RECORDS START
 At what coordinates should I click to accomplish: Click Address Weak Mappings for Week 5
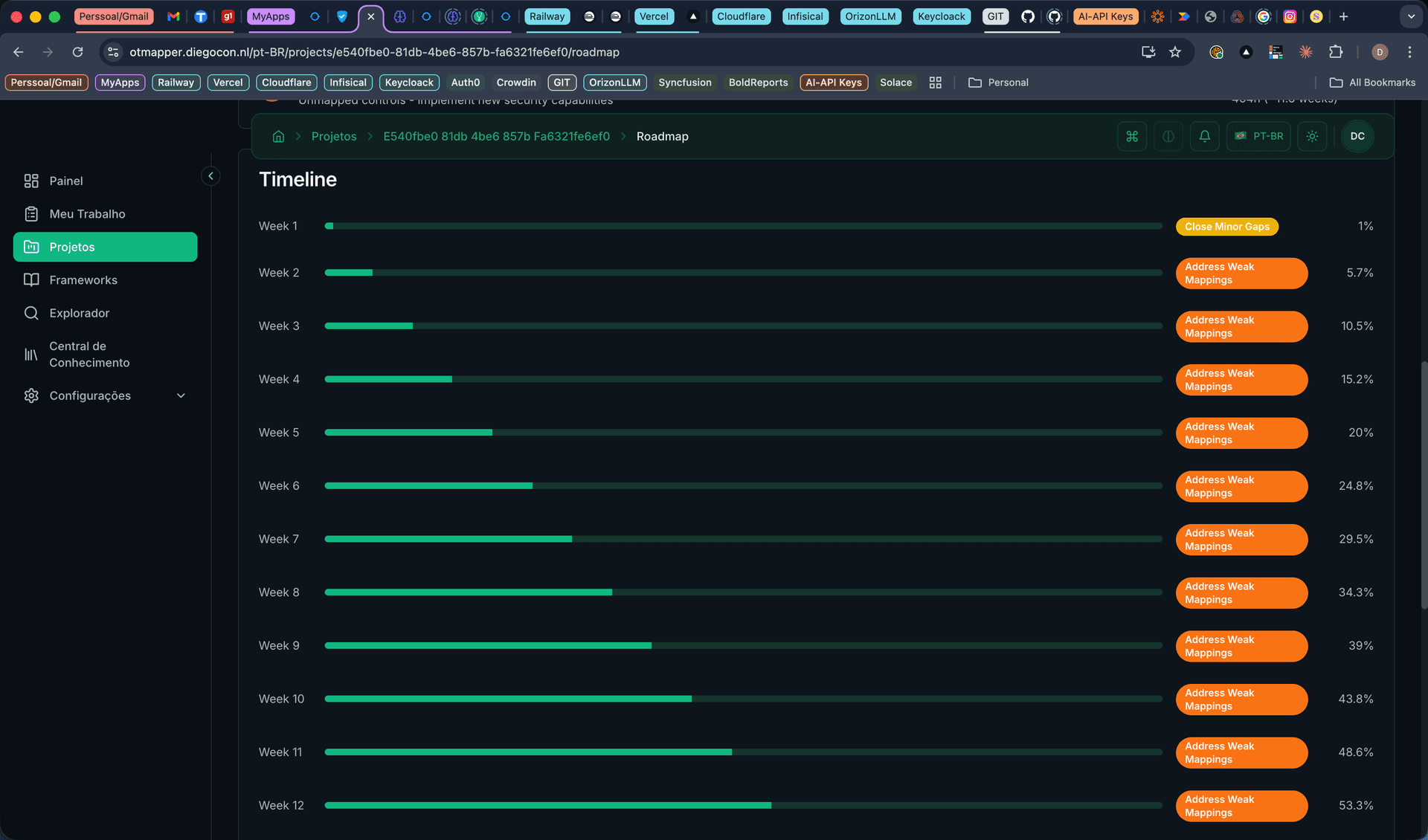tap(1241, 433)
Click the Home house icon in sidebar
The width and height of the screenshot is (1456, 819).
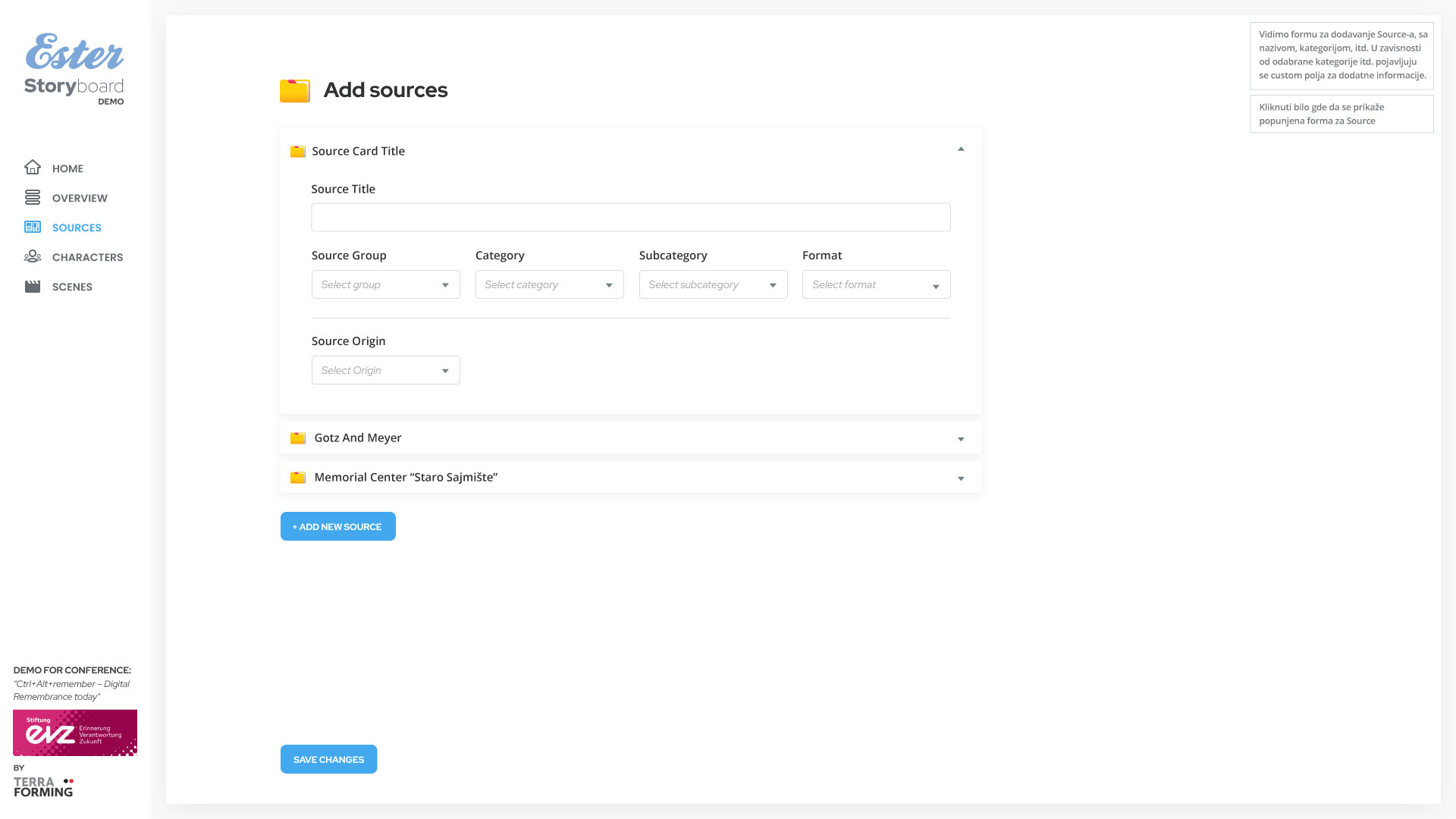tap(32, 168)
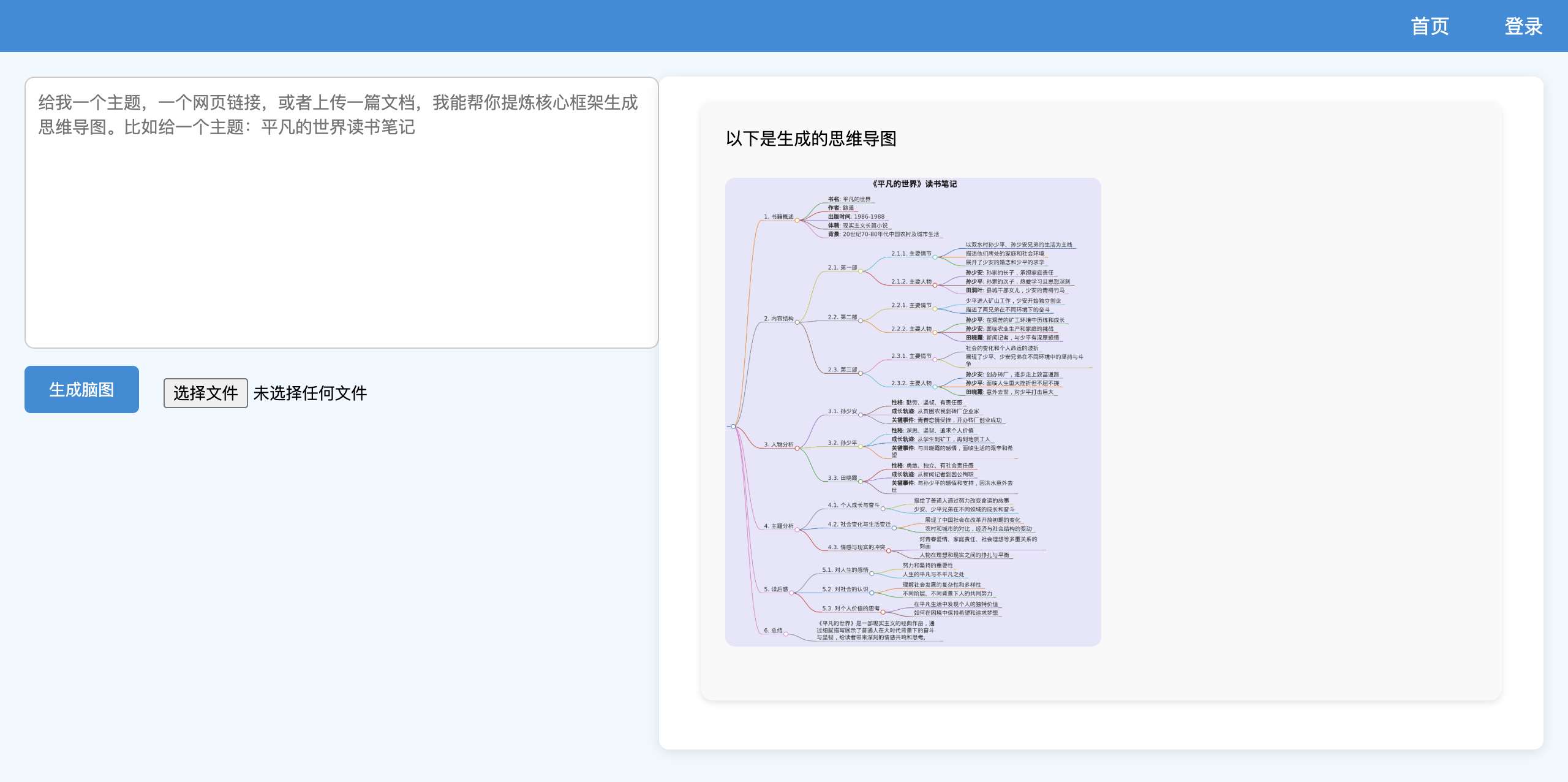Collapse the root node circle of mind map
Viewport: 1568px width, 782px height.
pyautogui.click(x=733, y=427)
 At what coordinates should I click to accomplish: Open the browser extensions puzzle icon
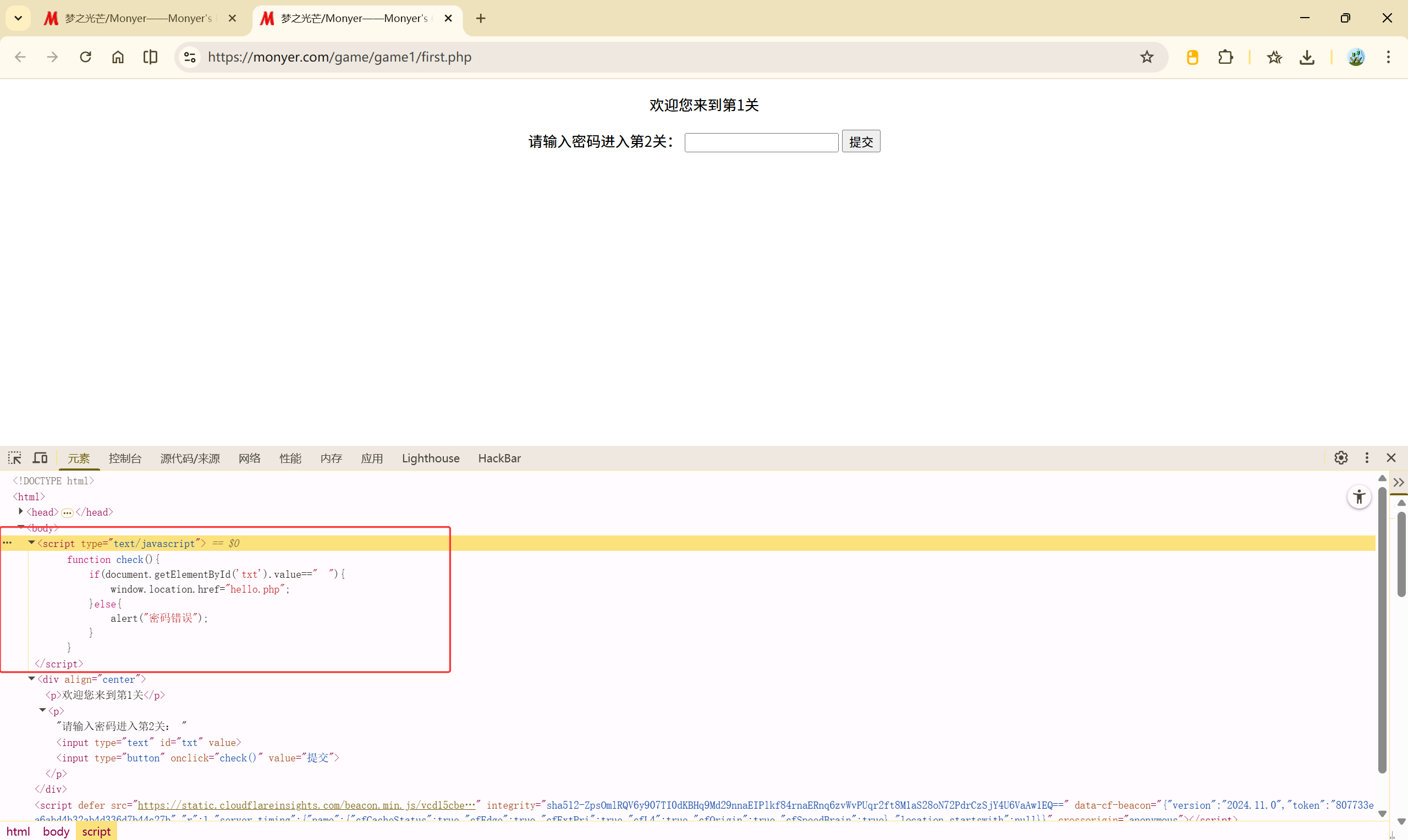coord(1225,57)
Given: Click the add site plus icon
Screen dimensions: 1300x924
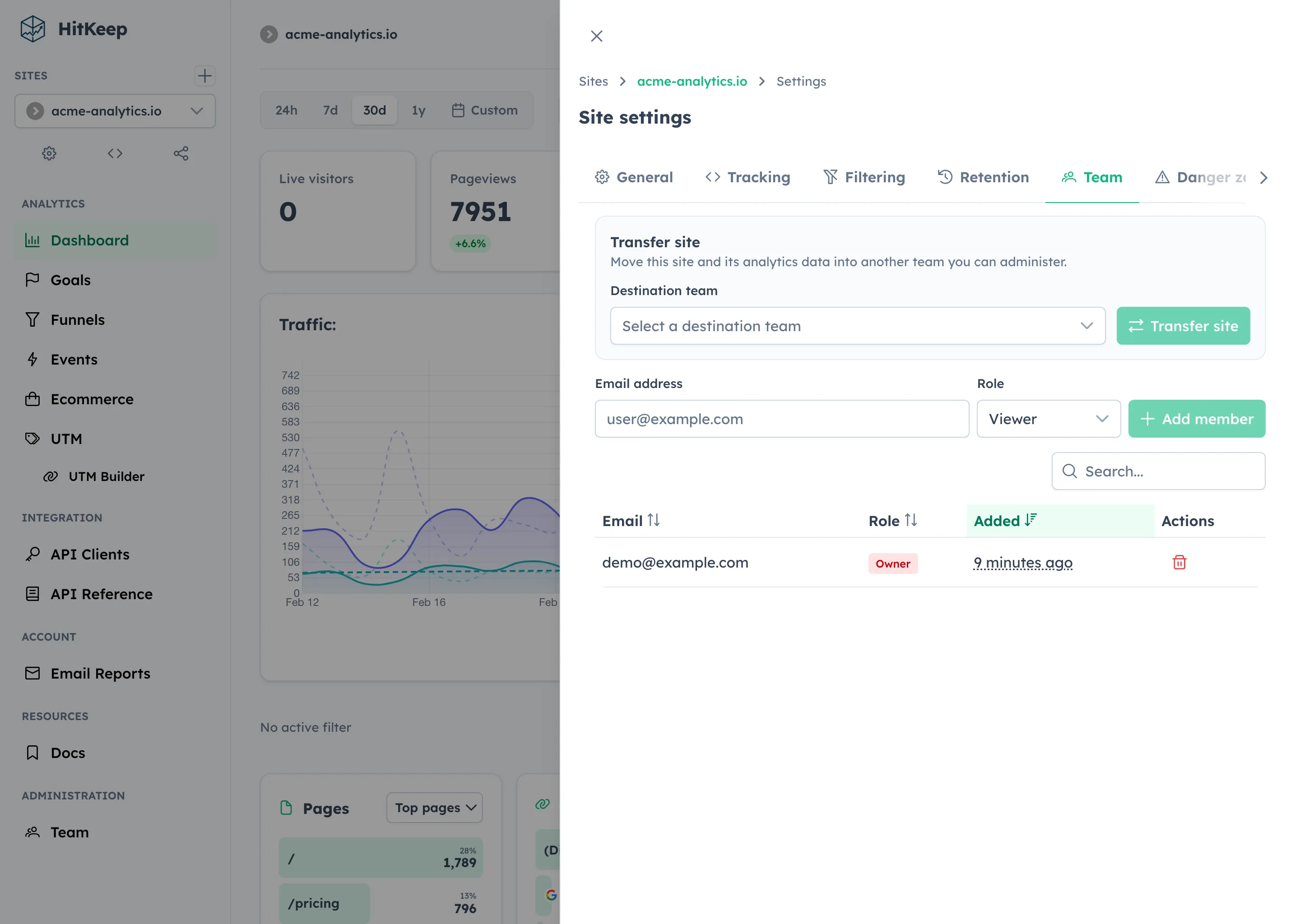Looking at the screenshot, I should [x=204, y=76].
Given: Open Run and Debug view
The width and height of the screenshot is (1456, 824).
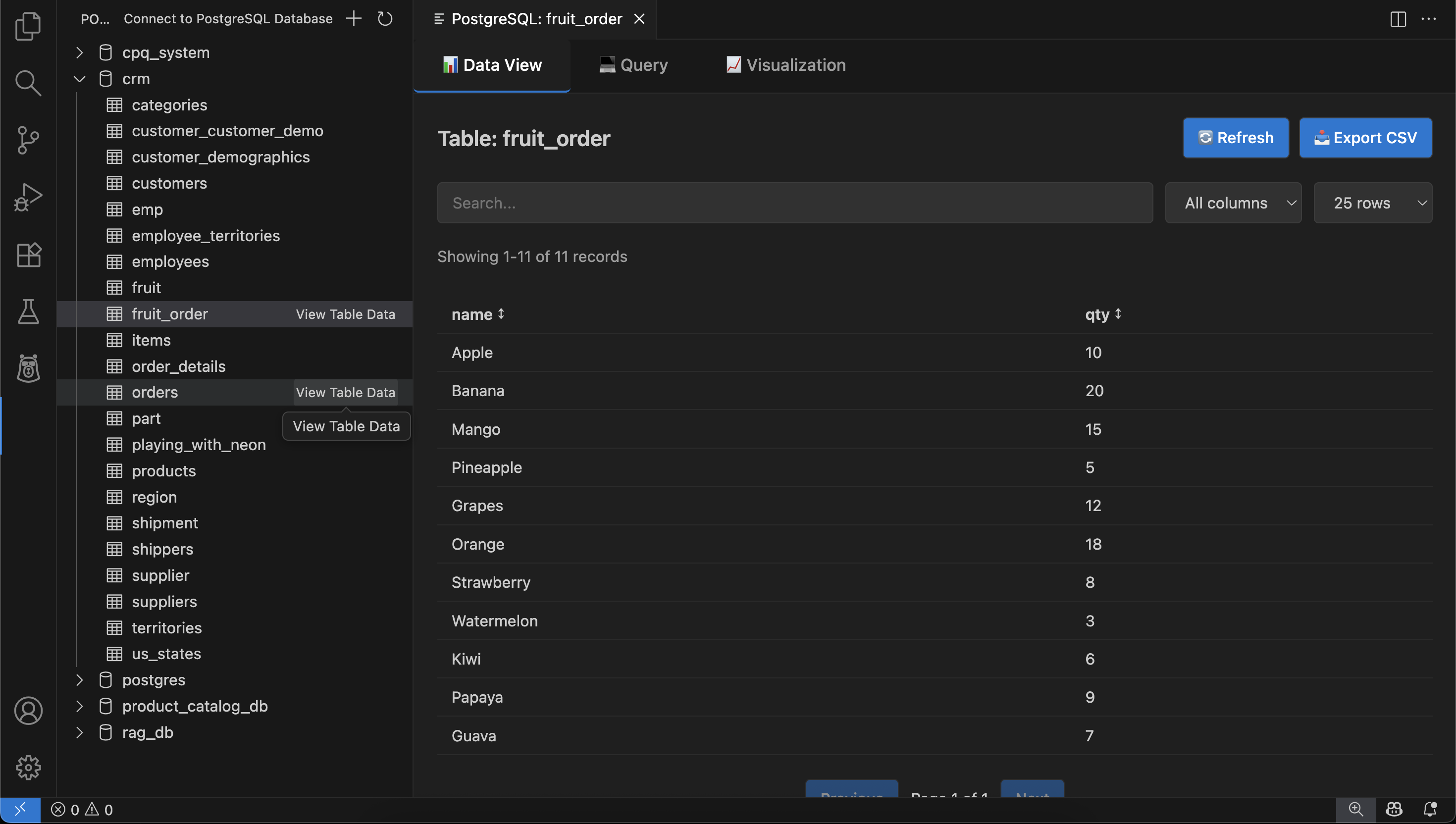Looking at the screenshot, I should [28, 197].
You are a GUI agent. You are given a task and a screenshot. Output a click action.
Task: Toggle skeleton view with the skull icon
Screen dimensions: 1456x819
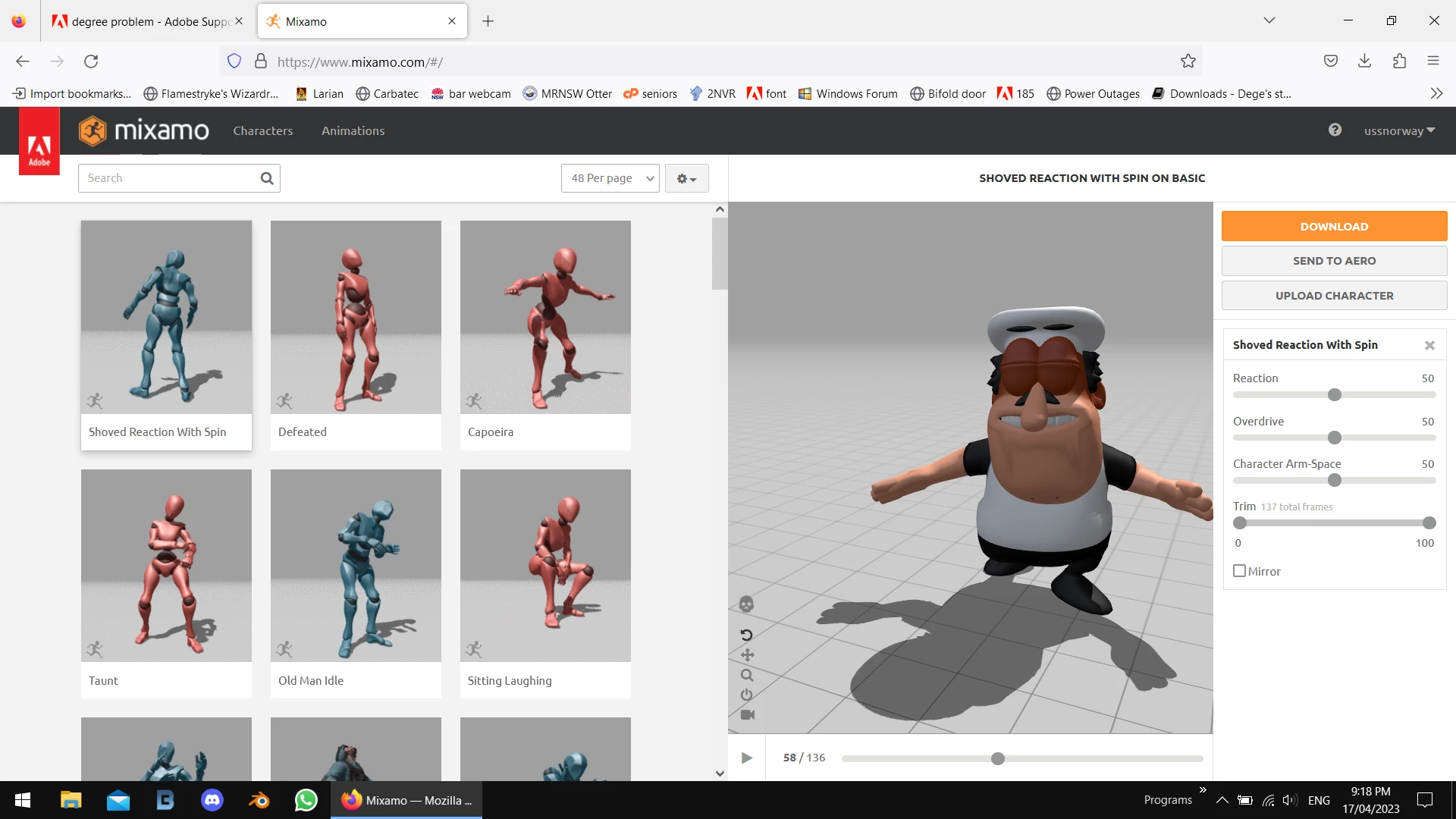click(746, 604)
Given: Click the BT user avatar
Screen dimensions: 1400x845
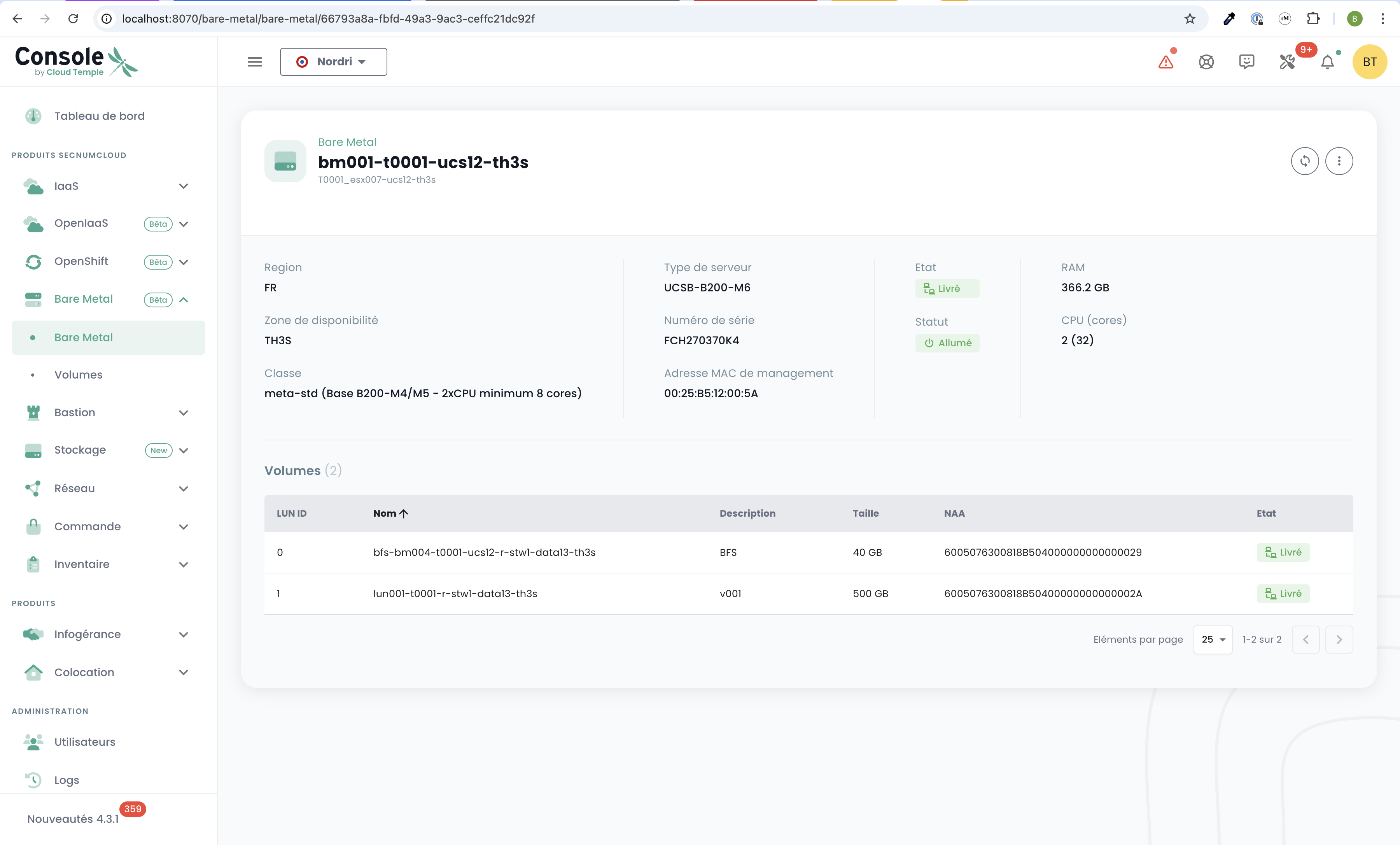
RECORDS END
> _YOUR ASSIGNMENT_: A faithful copy of the data is required: each word kept, each picture omitted.

> _ANSWER TO THIS TASK_:
 At what coordinates should I click to accomplish: Click Address Weak Mappings for Week 5
tap(1241, 433)
Click the Home house icon in sidebar
The width and height of the screenshot is (1456, 819).
tap(32, 168)
Collapse the root node circle of mind map
Viewport: 1568px width, 782px height.
pyautogui.click(x=733, y=427)
 At what coordinates should I click to accomplish: Open the browser extensions puzzle icon
coord(1225,57)
Given: Click the add site plus icon
Screen dimensions: 1300x924
Looking at the screenshot, I should [x=204, y=76].
Given: Open Run and Debug view
The width and height of the screenshot is (1456, 824).
Looking at the screenshot, I should [28, 197].
You are a GUI agent. You are given a task and a screenshot. Output a click action.
Task: Toggle skeleton view with the skull icon
Screen dimensions: 1456x819
click(746, 604)
Given: Click the BT user avatar
Screen dimensions: 1400x845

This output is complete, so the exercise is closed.